While Tiger Woods was laid up last week nursing a bad back, Matt Every was busy slipping on a blue blazer at Bay Hill -- Woods’ personal playground through the years.
Earlier this year, it was Scott Stallings hoisting the trophy at Torrey Pines. Woods, who has won there eight times including a U.S. Open on a broken leg, was already home after having missed the 54-hole cut.
Ditto at PGA National, just down the road from Woods' home in Jupiter, Fla., with Russell Henley winning while Woods was on the couch after back spasms forced him to withdraw from the final round.
A week later at Trump National Doral, a place where Woods has won four times, the No. 1 player in the world struggled to finish on Sunday en route to the worst final-round score (78) of his career.
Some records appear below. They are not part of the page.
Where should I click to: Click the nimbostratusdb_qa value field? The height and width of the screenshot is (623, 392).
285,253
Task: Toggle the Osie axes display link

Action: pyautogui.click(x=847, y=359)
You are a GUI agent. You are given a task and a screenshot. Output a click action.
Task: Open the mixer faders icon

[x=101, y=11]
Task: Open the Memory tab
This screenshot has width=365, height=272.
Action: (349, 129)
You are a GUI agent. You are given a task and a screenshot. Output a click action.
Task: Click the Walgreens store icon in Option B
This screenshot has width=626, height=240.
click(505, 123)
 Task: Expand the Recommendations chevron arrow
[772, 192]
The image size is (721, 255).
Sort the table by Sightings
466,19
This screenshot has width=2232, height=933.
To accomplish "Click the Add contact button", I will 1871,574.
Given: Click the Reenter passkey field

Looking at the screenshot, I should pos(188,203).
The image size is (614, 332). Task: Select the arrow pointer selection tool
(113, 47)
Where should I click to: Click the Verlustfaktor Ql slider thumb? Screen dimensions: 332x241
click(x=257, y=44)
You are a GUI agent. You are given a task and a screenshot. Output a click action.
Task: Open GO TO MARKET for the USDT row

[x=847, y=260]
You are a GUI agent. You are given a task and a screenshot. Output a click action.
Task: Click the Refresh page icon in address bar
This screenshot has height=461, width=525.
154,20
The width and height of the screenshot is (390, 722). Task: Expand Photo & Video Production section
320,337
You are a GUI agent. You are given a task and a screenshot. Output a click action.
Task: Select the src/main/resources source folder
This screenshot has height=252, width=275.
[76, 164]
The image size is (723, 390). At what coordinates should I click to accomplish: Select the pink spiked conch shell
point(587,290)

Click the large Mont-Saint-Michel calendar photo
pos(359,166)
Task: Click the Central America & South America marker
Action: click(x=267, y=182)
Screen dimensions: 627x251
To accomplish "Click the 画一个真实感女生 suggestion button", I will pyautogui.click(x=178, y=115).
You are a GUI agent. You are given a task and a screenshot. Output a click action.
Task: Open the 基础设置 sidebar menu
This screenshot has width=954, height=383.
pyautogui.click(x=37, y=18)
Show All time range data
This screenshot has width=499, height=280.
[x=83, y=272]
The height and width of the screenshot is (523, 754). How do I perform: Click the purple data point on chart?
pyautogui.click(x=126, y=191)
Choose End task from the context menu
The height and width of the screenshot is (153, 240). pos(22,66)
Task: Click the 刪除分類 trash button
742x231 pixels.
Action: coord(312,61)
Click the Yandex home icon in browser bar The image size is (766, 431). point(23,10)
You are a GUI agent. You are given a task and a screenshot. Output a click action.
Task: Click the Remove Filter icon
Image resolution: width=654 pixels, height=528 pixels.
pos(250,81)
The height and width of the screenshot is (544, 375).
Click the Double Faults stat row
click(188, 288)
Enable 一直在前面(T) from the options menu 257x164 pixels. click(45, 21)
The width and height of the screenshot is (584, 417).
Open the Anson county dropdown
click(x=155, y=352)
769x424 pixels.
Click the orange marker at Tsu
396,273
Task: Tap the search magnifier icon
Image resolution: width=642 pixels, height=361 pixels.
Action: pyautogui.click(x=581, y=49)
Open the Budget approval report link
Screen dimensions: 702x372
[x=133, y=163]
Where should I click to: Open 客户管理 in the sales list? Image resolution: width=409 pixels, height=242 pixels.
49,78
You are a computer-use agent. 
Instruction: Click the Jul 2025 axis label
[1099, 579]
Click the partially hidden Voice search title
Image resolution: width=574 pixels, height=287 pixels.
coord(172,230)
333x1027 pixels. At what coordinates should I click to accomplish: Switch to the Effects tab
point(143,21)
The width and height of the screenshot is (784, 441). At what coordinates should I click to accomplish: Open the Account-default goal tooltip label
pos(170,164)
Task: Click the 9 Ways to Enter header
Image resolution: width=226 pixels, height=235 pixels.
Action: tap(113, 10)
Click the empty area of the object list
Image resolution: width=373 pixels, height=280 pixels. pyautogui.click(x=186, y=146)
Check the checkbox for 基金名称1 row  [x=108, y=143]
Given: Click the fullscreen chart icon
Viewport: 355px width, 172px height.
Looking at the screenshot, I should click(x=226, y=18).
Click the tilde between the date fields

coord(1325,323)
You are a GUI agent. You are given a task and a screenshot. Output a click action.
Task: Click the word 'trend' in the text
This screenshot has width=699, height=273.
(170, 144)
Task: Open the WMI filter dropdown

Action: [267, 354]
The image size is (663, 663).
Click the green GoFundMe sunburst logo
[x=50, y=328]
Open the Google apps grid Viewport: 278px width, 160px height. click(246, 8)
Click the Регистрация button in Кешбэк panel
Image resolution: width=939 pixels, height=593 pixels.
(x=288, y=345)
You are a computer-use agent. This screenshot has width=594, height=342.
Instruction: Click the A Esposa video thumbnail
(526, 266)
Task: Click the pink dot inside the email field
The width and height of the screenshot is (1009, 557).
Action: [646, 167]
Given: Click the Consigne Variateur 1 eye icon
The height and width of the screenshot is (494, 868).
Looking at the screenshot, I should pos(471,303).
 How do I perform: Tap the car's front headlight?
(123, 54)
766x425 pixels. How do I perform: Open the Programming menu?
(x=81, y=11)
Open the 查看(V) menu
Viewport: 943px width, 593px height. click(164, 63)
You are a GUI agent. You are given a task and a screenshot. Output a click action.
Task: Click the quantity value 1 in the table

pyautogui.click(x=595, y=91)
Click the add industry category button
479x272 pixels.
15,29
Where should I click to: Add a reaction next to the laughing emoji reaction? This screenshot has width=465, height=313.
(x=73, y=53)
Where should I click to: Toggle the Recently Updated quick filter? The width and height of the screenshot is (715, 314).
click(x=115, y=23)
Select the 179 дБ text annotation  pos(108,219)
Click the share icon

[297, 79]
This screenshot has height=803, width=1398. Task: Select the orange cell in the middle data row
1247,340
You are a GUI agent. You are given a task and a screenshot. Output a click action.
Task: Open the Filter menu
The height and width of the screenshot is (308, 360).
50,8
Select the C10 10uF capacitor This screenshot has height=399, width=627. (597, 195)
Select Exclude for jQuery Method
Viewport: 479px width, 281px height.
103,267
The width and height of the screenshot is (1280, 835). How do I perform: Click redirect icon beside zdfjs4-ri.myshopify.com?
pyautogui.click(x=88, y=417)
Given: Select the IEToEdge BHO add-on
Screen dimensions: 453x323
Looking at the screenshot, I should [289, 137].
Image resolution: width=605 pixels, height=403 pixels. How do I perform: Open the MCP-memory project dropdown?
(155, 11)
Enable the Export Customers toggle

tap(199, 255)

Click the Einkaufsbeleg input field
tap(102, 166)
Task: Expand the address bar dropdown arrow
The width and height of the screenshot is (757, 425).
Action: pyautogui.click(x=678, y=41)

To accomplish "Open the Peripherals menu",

Twenty-three-year-old Patrick Reed went on to win for the third time in the last seven months.
What does it all mean for Woods, and the rest of golf?
“Well, it is different, for sure,” said Adam Scott.
He should know.
In 2000, Woods was on his way to Pebble Beach for the U.S. Open when he stopped in Las Vegas to see then-coach Butch Harmon, who was also working with a 19-year-old Australian who was about to turn pro. Playing in 25-mph winds, Woods broke the course record and Scott contemplated his future.
“It was clear he was doing things other players couldn’t (physically) do,” Scott said. “That was his 15th club in his bag back then. Now everyone hits it 300 (yards).”
At the time, Woods was more than double the world ranking points ahead of the No. 2 position. Last week at Bay Hill, Scott had a chance to eclipse Woods with a win.
That he didn’t isn’t really the point. That he even had the opportunity speaks volumes not just about how far Scott has come but the rest of the field, too.
“He’s lost that sort of force field of invincibility around him,” Graeme McDowell told a group of reporters at Bay Hill. “The aura is not as strong. He's still Tiger Woods, still the greatest player ever in my opinion.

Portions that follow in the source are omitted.